Data entries:
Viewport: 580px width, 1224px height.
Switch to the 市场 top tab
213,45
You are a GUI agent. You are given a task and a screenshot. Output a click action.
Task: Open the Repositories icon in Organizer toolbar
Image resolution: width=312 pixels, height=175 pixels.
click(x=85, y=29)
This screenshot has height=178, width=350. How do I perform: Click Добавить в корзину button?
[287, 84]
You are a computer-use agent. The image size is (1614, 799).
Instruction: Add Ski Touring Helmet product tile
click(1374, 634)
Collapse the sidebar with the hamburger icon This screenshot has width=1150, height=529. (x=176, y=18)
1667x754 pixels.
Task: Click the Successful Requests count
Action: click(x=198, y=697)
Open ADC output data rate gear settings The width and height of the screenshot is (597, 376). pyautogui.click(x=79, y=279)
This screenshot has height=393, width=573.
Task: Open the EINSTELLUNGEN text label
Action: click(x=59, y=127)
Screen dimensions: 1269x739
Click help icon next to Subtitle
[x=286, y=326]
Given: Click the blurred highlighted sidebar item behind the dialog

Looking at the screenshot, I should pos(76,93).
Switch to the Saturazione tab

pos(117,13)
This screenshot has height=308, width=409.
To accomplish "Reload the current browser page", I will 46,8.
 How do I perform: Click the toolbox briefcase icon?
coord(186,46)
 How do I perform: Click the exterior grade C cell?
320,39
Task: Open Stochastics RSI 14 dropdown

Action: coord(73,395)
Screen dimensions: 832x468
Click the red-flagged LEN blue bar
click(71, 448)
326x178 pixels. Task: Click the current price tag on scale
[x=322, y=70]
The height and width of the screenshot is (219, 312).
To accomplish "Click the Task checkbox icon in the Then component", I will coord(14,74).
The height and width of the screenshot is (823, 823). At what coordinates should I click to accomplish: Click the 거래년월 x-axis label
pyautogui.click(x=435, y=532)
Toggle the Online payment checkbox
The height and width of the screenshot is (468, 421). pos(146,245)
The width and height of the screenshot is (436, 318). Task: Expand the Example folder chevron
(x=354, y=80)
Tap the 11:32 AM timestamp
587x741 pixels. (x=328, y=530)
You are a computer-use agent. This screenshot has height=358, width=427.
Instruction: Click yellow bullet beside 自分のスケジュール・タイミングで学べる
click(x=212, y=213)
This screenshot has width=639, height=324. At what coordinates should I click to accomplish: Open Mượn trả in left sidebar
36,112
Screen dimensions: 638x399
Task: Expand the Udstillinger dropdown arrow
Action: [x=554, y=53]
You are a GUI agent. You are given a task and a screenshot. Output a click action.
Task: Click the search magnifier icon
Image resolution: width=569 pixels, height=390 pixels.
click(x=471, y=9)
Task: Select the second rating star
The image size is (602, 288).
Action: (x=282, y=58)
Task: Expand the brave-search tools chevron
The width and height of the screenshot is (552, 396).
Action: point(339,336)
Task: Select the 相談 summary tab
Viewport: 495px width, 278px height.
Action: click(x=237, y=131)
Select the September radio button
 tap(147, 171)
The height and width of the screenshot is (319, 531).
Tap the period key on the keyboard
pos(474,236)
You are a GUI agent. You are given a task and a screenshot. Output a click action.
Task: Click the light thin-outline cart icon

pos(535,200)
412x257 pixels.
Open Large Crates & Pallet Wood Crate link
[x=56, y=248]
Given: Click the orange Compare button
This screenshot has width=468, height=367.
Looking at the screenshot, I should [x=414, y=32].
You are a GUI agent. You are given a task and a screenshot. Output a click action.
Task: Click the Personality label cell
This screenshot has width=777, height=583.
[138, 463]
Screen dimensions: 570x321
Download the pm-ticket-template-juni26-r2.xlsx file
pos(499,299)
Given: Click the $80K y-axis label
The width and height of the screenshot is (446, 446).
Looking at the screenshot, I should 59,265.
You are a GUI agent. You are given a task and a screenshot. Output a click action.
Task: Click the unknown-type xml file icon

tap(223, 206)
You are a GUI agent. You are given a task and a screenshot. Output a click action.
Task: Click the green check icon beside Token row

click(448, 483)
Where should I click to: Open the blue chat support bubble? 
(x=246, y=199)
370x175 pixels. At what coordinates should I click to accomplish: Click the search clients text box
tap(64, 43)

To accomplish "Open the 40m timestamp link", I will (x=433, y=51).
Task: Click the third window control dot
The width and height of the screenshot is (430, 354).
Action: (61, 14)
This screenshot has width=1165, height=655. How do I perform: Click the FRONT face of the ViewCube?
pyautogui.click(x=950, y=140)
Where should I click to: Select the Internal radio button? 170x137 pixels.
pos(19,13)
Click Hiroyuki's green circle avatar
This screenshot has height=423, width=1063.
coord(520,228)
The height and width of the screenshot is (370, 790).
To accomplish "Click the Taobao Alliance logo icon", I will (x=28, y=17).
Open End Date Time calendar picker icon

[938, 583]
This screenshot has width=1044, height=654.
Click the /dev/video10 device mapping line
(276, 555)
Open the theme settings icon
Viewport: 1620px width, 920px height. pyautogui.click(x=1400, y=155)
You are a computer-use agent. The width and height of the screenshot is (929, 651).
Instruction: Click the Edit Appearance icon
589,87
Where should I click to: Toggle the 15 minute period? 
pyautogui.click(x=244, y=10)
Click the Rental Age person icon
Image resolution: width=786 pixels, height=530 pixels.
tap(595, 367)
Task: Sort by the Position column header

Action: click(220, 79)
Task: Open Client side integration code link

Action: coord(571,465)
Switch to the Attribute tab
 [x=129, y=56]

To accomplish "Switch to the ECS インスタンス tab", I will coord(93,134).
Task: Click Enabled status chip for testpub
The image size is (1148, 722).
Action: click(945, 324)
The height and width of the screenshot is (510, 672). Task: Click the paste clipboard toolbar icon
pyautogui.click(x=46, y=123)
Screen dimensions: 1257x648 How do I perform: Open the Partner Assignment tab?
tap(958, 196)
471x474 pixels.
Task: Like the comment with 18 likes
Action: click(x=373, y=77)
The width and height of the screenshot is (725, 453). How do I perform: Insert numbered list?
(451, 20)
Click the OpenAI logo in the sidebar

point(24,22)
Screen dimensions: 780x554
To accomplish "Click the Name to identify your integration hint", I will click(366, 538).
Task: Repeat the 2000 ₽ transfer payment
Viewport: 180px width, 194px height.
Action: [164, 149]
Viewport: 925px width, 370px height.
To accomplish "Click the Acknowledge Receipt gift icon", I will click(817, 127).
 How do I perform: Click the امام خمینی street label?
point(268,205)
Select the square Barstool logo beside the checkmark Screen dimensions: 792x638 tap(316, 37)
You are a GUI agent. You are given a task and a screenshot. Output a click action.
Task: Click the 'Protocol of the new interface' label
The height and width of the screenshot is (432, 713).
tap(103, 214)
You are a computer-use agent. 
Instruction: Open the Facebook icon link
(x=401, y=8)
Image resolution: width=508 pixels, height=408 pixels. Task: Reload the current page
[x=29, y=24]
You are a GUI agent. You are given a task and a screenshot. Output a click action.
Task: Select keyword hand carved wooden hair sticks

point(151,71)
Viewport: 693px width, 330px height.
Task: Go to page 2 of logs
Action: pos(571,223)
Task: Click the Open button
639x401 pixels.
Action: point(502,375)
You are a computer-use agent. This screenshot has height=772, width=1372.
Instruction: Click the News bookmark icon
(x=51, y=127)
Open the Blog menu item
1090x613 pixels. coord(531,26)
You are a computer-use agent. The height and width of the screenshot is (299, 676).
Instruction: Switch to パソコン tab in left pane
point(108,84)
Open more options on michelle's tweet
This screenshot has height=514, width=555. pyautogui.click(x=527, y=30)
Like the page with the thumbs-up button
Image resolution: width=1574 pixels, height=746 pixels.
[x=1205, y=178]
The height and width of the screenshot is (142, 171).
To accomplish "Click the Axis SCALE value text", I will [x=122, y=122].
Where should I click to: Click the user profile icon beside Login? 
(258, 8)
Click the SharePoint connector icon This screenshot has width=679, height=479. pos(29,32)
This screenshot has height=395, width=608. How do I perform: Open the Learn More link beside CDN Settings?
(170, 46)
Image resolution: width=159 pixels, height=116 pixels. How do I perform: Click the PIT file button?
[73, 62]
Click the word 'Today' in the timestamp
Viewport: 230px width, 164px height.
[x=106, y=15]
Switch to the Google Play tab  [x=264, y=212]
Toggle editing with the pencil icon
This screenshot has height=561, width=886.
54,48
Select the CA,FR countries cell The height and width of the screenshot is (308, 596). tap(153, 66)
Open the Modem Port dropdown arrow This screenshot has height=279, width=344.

Exercise:
Output the lines of the listing from the line containing "Screen dimensions: 832x468" through the line containing "Looking at the screenshot, I should [x=414, y=32].", inclusive, reproducing each one exactly.

Problem solution:
Screen dimensions: 832x468
Click the red-flagged LEN blue bar
click(71, 448)
326x178 pixels. Task: Click the current price tag on scale
[x=322, y=70]
The height and width of the screenshot is (219, 312).
To accomplish "Click the Task checkbox icon in the Then component", I will coord(14,74).
The height and width of the screenshot is (823, 823). At what coordinates should I click to accomplish: Click the 거래년월 x-axis label
pyautogui.click(x=435, y=532)
Toggle the Online payment checkbox
The height and width of the screenshot is (468, 421). pos(146,245)
The width and height of the screenshot is (436, 318). Task: Expand the Example folder chevron
(x=354, y=80)
Tap the 11:32 AM timestamp
587x741 pixels. (x=328, y=530)
You are a computer-use agent. This screenshot has height=358, width=427.
Instruction: Click yellow bullet beside 自分のスケジュール・タイミングで学べる
click(x=212, y=213)
This screenshot has width=639, height=324. At what coordinates should I click to accomplish: Open Mượn trả in left sidebar
36,112
Screen dimensions: 638x399
Task: Expand the Udstillinger dropdown arrow
Action: [x=554, y=53]
You are a GUI agent. You are given a task and a screenshot. Output a click action.
Task: Click the search magnifier icon
Image resolution: width=569 pixels, height=390 pixels.
click(x=471, y=9)
Task: Select the second rating star
The image size is (602, 288).
Action: (x=282, y=58)
Task: Expand the brave-search tools chevron
The width and height of the screenshot is (552, 396).
Action: point(339,336)
Task: Select the 相談 summary tab
Viewport: 495px width, 278px height.
Action: click(x=237, y=131)
Select the September radio button
 tap(147, 171)
The height and width of the screenshot is (319, 531).
Tap the period key on the keyboard
pos(474,236)
You are a GUI agent. You are given a task and a screenshot. Output a click action.
Task: Click the light thin-outline cart icon

pos(535,200)
412x257 pixels.
Open Large Crates & Pallet Wood Crate link
[x=56, y=248]
Given: Click the orange Compare button
This screenshot has width=468, height=367.
Looking at the screenshot, I should [x=414, y=32].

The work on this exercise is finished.